Volume 14, Issue 3, April 2015 pp 537-539

Research Article

Changing trends of leptospirosis in Chennai city

A Shantha1, G Sumathi2, R Narayanan3, R Kanimozhi4, S Nivedita5, P Anchana6

{1Professor, Department of Obs and Gynaec} {2Professor, Department of Microbiology}

Sri Muthukumaran Medical College, Chennai-600 069, Tamil Nadu, INDIA.

3,4Leptospirosis Research cell, Institute of Microbiology, MMC, Chennai-600 003, Tamil Nadu, INDIA.

5Resident, Department of Paediatric, Southern Railway Headquarters Hospital, Chennai- 600 023, Tamil Nadu, INDIA.

6M.B.B.S Student, Shree Balaji Medical College and Hospital, Chennai-600 044, Tamil Nadu, INDIA.

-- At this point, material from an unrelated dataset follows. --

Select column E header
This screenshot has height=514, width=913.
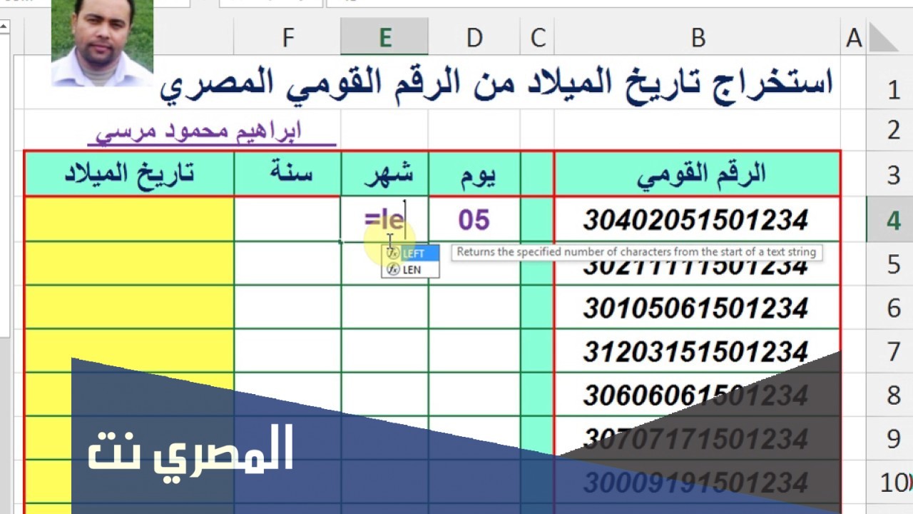point(384,38)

Objective: Leptospirosis, a direct zoonotic disease caused by spirochetes of different pathogenic species of the genus leptospira, is an emerging global health problem. Many outbreaks have been reported from Chennai in the past mainly due to rain and floods. Majority of the leptospiral infections are either subclinical or result in mild illness and recover without any complications. However, some develop serious complications due to involvement of multiple organ systems. In such patients, the clinical presentation depends upon the organs involved and the case fatality rate could be about 40-45% or more. Acute Febrile illness with muscle pain, febrile illness with pulmonary haemorrhage with haemoptysis, jaundice with pulmonary haemorrhage and haematuria, meningitis with subconjunctival haemorrhage and febrile illness with cardiac arrhythmias with or without haemorrhages are some of the syndromes. Since, published data on all the three tests together are inadequate, this study has been done to evaluate the efficacy in diagnosing human leptospirosis by assessing the changing serovar pattern of leptospirosis among the febrile cases in Chennai city. Method: Sera from patients with clinical suspicion of leptospirosis during September 2010 - February 2011 were examined by i) Microscopic agglutination test (MAT) ii)Macroscopic slide agglutination test (MSAT) and iii)Enzyme linked immunosorbent assay (IgM ELISA). The diagnosis of leptospirosis was observed by i) an initial titre of > 1in 80 or a fourfold rise in the titre of MAT, ii) a 3+ agglutination titre by MSAT was taken as positives iii) In IgM ELISA >11.0 panbio units were taken as positives. Results: 73 of 257 patients were found to be confirmed positives by MAT method. 20 showed a significant MAT titre 1 in 80, 51 cases were reactive with more than 1 in 80 titre.2 cases were reactive at 1 in 40 dilution.65 cases (89%) were found to be positive by MSAT. Only 60 cases were IgM ELISA positives. Conclusion: MSAT is a very sensitive and specific test for diagnosis of leptospirosis.